Se quisesse, pouco depois, o Jornal de Notíciaspodia repetir-se. É que, na mesma terça-feira, outro acidente mortal “carregava a negro os números de vítimas registadas nas estradas portuguesas”: “Uma colisão entre dois pesados causou um morto na A1, em Santarém. Dois bombeiros ficaram feridos, um deles em estado grave, atropelados por uma viatura ligeira, enquanto respondiam à ocorrência”. A hora tardia em que sucedeu empurrou a publicação da notícia para a edição em papel de quinta-feira. Na sexta-feira, a última página do jornal “carregava a negro” mais uma vez, noticiando um morto e dois feridos num despiste e um atropelamento mortal. Também no dia anterior, um motociclista tinha morrido em resultado de uma colisão com um carro.

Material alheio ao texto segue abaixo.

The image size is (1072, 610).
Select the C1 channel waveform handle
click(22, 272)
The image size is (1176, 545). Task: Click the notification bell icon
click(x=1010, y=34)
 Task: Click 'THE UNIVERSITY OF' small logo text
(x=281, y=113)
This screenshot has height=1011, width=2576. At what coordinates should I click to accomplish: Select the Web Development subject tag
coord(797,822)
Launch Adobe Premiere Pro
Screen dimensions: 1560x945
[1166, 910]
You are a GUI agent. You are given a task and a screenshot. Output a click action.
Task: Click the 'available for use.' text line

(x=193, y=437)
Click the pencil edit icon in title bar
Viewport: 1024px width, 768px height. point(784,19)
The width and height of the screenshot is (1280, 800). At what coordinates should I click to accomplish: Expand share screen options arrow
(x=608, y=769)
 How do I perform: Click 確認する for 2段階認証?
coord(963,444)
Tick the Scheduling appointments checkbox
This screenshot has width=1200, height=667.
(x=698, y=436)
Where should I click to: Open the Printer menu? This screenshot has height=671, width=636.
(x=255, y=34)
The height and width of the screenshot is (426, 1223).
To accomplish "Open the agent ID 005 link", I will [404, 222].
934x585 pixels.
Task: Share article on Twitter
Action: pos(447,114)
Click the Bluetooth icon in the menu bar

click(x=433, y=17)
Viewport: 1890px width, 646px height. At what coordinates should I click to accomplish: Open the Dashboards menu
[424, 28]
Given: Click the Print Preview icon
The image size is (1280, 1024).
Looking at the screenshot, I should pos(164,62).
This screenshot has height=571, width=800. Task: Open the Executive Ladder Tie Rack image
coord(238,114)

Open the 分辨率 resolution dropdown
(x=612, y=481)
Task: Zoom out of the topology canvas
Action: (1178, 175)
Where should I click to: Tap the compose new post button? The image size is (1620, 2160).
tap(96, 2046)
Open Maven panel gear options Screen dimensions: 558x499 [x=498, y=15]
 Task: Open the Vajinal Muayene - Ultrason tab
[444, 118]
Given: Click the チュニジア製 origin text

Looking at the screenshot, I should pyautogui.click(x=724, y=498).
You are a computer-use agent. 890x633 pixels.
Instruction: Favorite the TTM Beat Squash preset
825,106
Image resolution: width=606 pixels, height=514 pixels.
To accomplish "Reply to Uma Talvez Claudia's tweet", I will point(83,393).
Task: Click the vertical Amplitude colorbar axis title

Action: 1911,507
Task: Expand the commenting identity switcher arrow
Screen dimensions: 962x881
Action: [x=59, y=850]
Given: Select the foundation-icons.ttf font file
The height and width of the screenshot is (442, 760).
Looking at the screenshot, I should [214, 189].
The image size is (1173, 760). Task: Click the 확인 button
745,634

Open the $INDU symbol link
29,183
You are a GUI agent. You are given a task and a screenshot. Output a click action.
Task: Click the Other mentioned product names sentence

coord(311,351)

Não é necessário ser exaustivo para se poder afirmar que, se sucederem nas estradas, as mortes e os feridos graves suscitam, invariavelmente, a indiferença do país. Alguns jornais podem dedicar duas páginas aos riscos de extinção de uma espécie de artrópodes na Nova Zelândia, mas são incapazes de gastar quatro ou cinco linhas para noticiar as sucessões de mortes em acidentes de viação. Na imprensa, não há vez em que um colunista considere útil emitir uma opinião sobre o problema. Uma nação que se alvoroça com tantas questões menores não julga relevante mobilizar-se para exigir que se ponha termo a uma catástrofe, que se designou já, com razão, como uma guerra civil nas estradas portuguesas.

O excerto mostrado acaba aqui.